Last Thursday, at Newmarket, Classic Blade won Dascombe his first Group race; the very next afternoon, at the same course, Firth Of Fifth won him another. The pair cost around £20,000 between them. Yesterday, Firth Of Fifth stood in the gloom of his stall, narrow and meek, his head bowed. Even now you would not give him a second look, never mind when Dascombe found him at the sales, with a grotesquely swollen hock. The size of his heart, however, should ensure that Dascombe will never again have to scrape the barrel.
If he seems to be building rapidly – 11 winners in his first year, 26 in his second, 21 already in his third – then the foundations are certainly deep enough. Though still only 35, he has gathered experience at every point of the compass since leaving school at 16 to earn "less than the dole" with Martin Pipe. He rode a handful of winners in five years at Pond House, before joining Ron Hodges and mustering another 90. Like many good trainers, however, he was taught plenty by bad horses. They ended his first career, and for a long time discouraged him from his second. But then Ralph Beckett asked him to supervise a couple of horses in Dubai, where Dascombe soon ran into Mike De Kock.

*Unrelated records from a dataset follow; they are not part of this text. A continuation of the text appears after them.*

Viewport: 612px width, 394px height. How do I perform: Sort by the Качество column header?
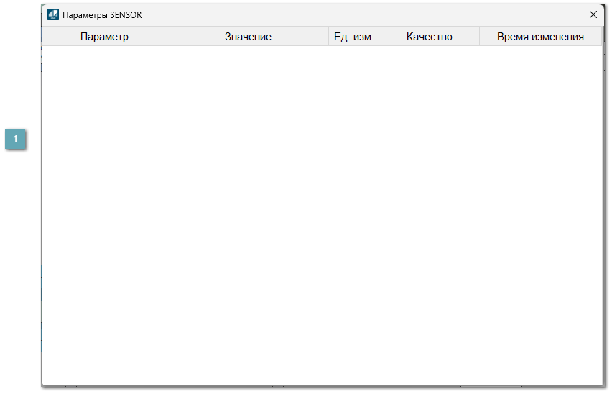pos(429,37)
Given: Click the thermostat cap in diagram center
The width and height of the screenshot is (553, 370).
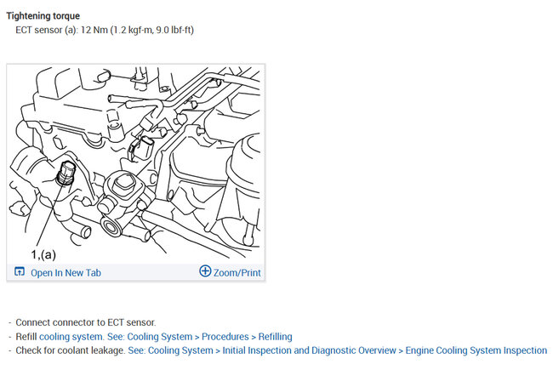Looking at the screenshot, I should point(123,182).
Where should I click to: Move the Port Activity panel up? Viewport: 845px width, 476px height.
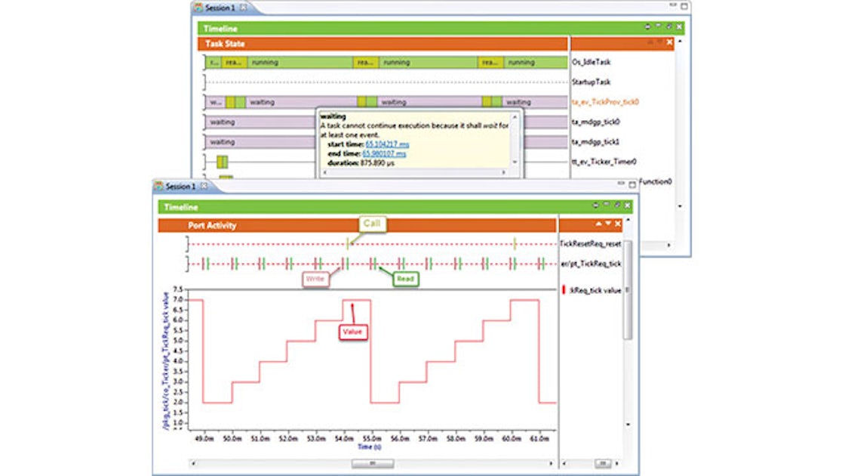(599, 224)
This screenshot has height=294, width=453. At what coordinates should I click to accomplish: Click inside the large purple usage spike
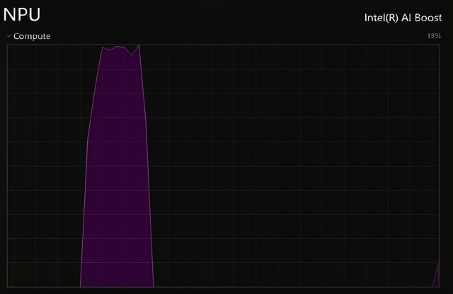pyautogui.click(x=117, y=173)
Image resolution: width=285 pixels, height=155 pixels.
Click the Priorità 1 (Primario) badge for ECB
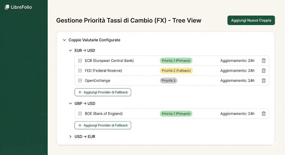coord(176,61)
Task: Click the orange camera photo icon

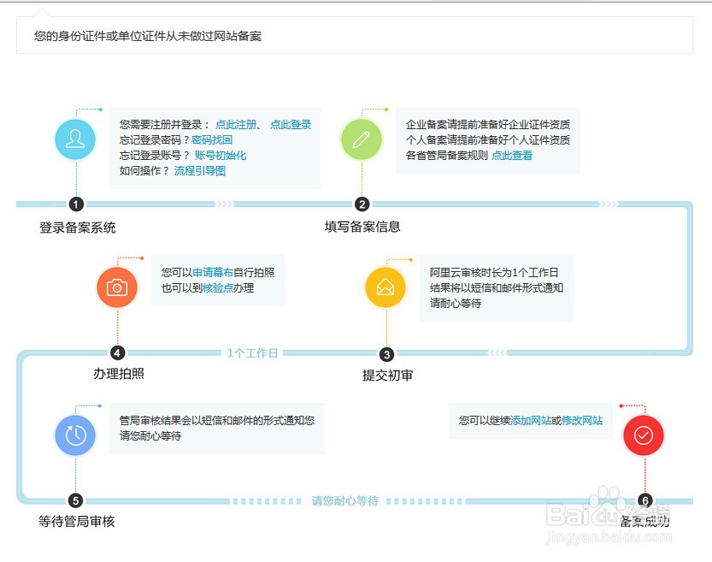Action: point(117,287)
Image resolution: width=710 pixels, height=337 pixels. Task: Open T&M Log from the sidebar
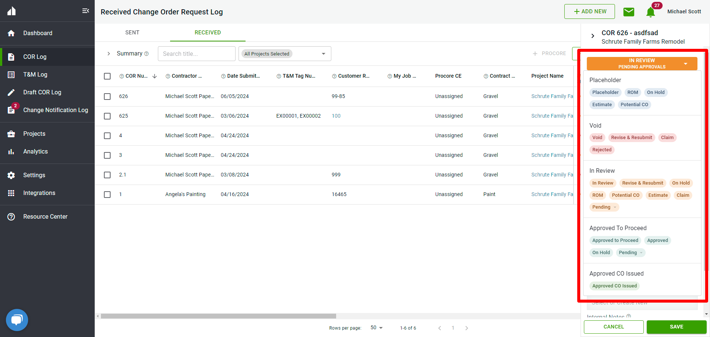pos(35,75)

They played golf together, drank together, and the following year De Kock asked him to tend Victory Moon in Britain. "Just work him as hard as you can and feed him as much as he can eat," said De Kock. He would learn rather more about the South African's methods back in Dubai the following winter, as assistant trainer.
"It's not just one thing," he said. "He gets his horses fit, of course, but then everyone tries to do that. He's never afraid to try things. But perhaps his most important ability is to spot a problem before it becomes one. Most people react to problems. He'll react to stop one. That's something I've very much taken on board. Every week my vet sees every one of my horses trot, and if there is any difference in their movement since the previous week, we'll ask why."

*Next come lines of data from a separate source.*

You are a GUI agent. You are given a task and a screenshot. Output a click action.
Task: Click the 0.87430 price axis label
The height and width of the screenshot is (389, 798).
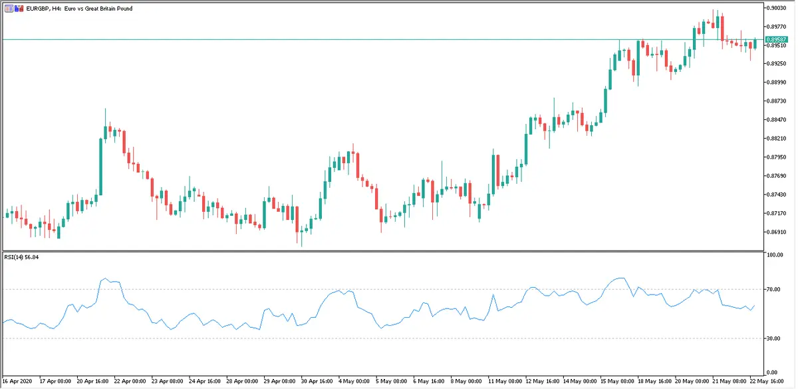click(x=775, y=195)
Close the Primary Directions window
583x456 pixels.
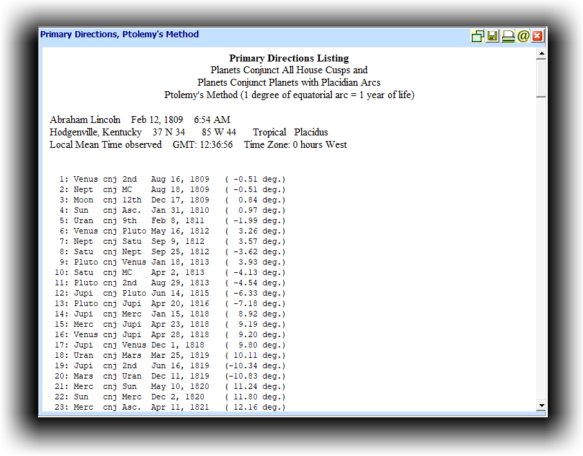point(537,36)
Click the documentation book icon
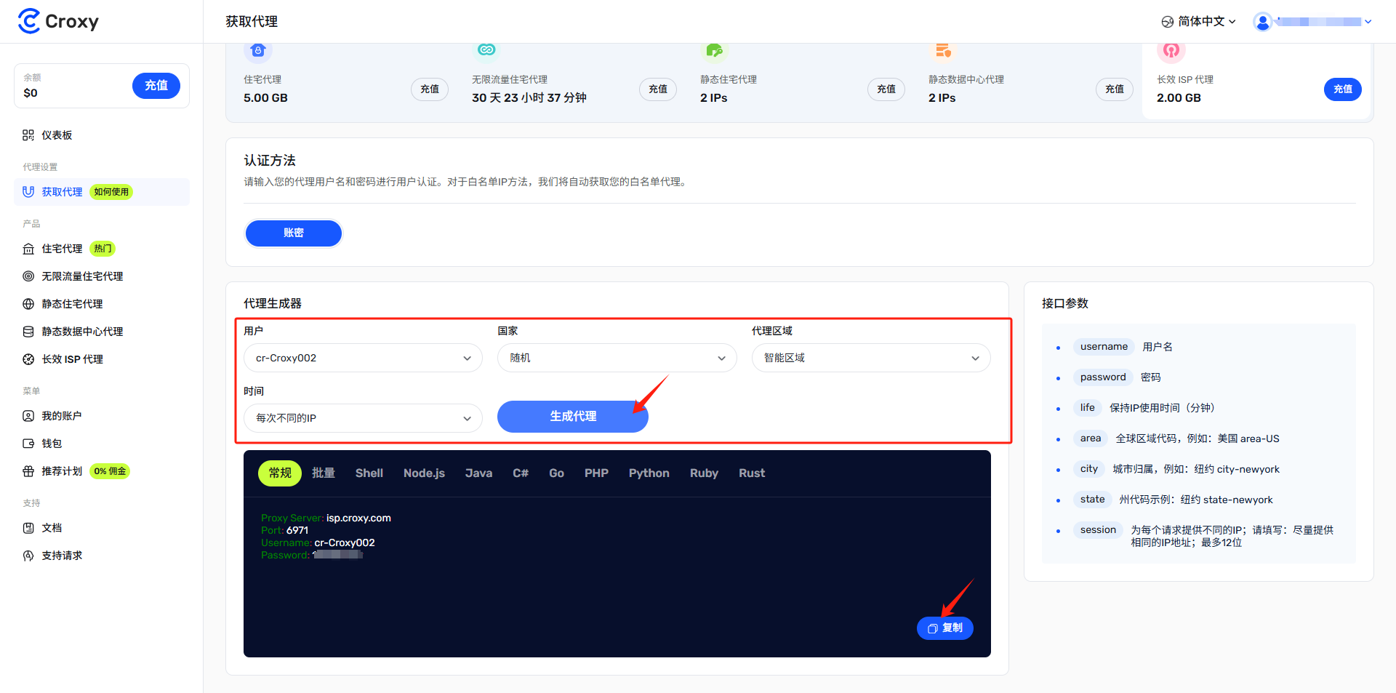Viewport: 1396px width, 693px height. tap(28, 528)
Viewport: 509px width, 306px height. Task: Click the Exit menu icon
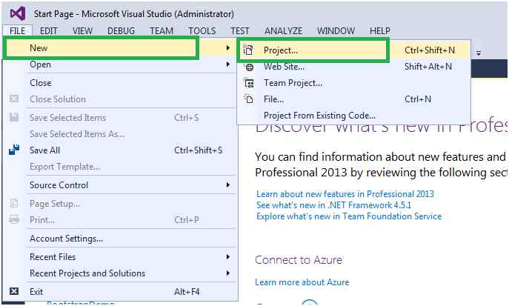point(14,292)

Armed with such insights, Dascombe sensed that it was now or never – and so it was he found himself sobbing into the bathwater. But the jumper gave him hope. He could gallop. Dascombe rang the most affluent people he knew, told them to back Political Intrigue at Ludlow, and to use the proceeds to buy the remaining shares in the horse. "It was a brave shout," Dascombe said. "But if there was one thing I knew, it was that I could have confidence in that horse. He was so genuine, there was no way he would let me down. And he didn't."
Much the same seems true of his parents, who supported him even in what must have seemed the adolescent fantasy of a racing career. His father, Bill, is a retired accountant who now helps with the stable's administration. And, after last week, Dascombe hopes that balancing the books will prove rather less precarious after the next round of yearling sales. This time, he wants to be seeking horses for patrons, not the other way round.
"But you always have to remember how many really good trainers appear to have made it, only for the wheels to come off," he said. "It's not about last week at Newmarket. It's about tonight at Wolverhampton, or Wednesday at Lingfield. It's never about the last one, always about the next one."